Without the images, write out all of the following entries exactly.

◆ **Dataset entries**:
--------------------

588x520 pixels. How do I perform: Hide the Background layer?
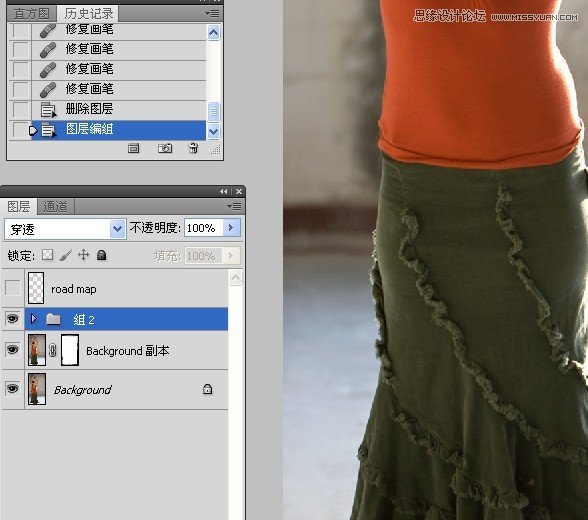pos(12,388)
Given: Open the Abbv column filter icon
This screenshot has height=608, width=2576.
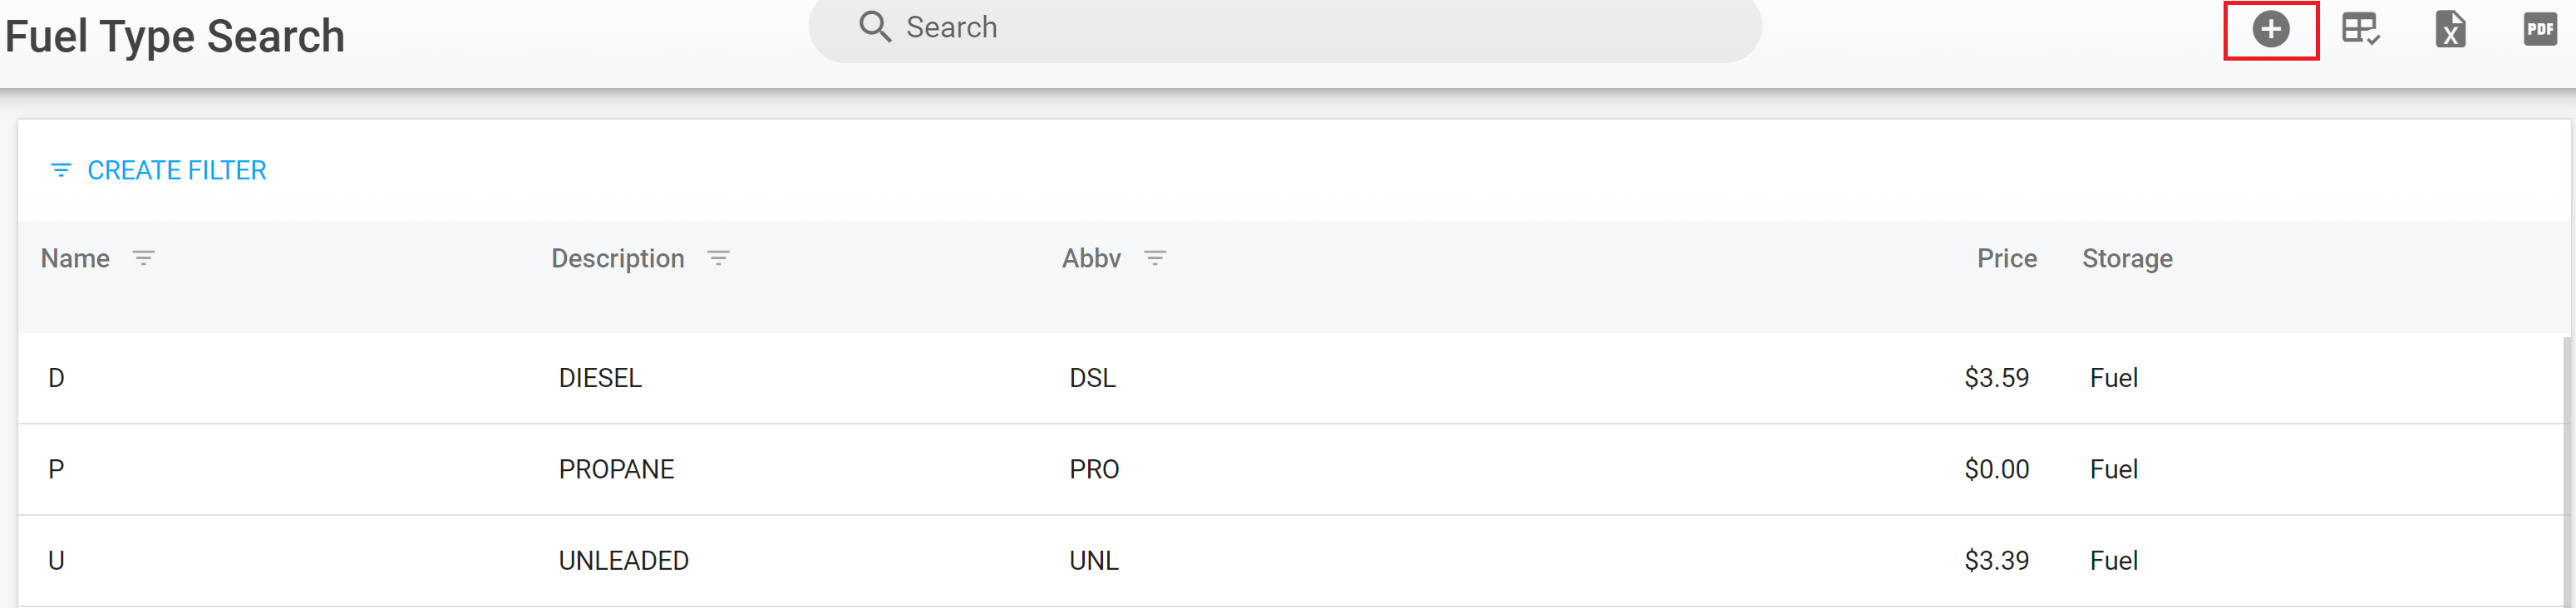Looking at the screenshot, I should click(1155, 258).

--------------------

◆ **Task response**:
588x520 pixels. How do I perform: Hide the Background layer?
pos(12,388)
Given: Open the Abbv column filter icon
This screenshot has height=608, width=2576.
Looking at the screenshot, I should click(1155, 258).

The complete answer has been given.